== AIM OF THE TASK ==
Each record needs to be transcribed word for word, though without its pictures.

== INFORMATION ==
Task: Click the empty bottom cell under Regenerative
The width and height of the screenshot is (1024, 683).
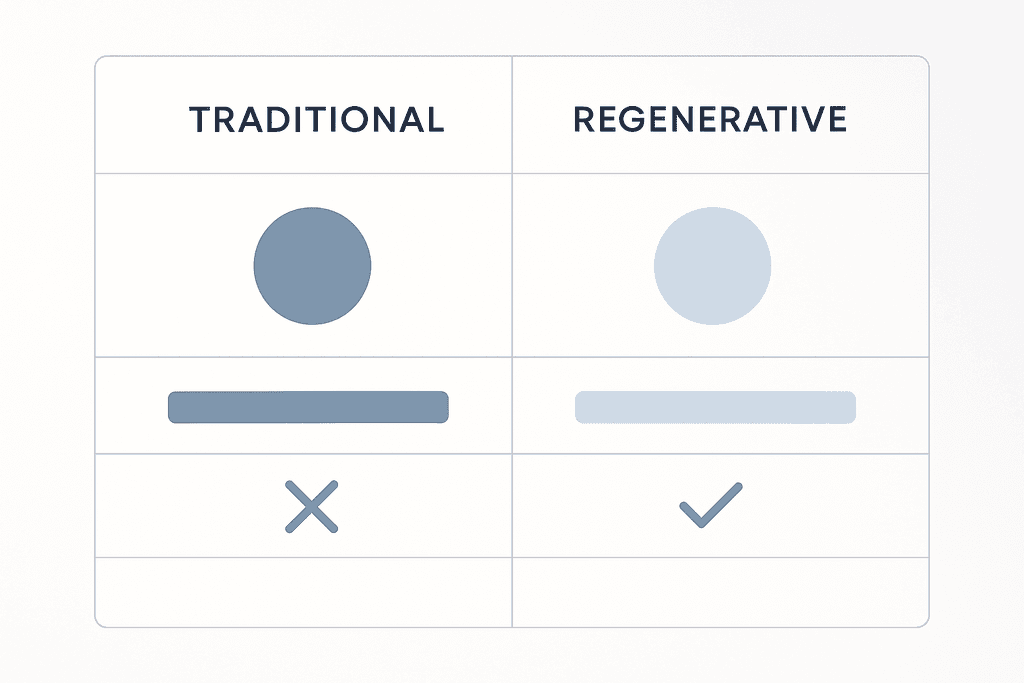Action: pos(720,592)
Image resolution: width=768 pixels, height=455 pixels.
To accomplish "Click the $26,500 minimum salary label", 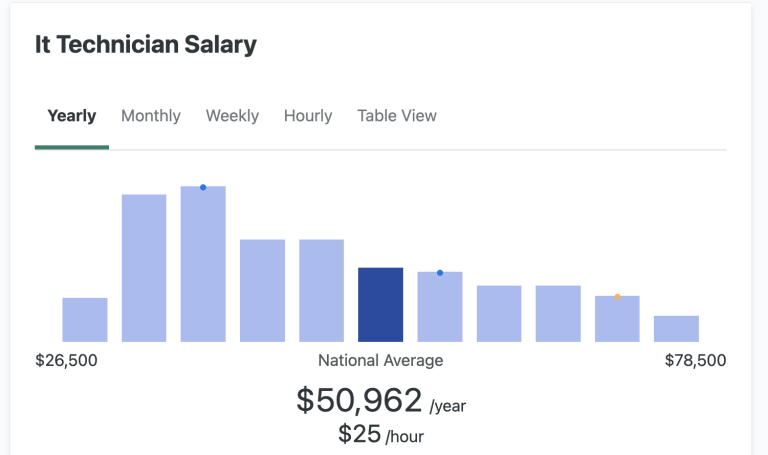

== TASK OUTPUT ==
Task: Click the empty bottom cell under Regenerative
The width and height of the screenshot is (1024, 683).
Action: pos(720,592)
Image resolution: width=768 pixels, height=455 pixels.
To accomplish "Click the $26,500 minimum salary label", 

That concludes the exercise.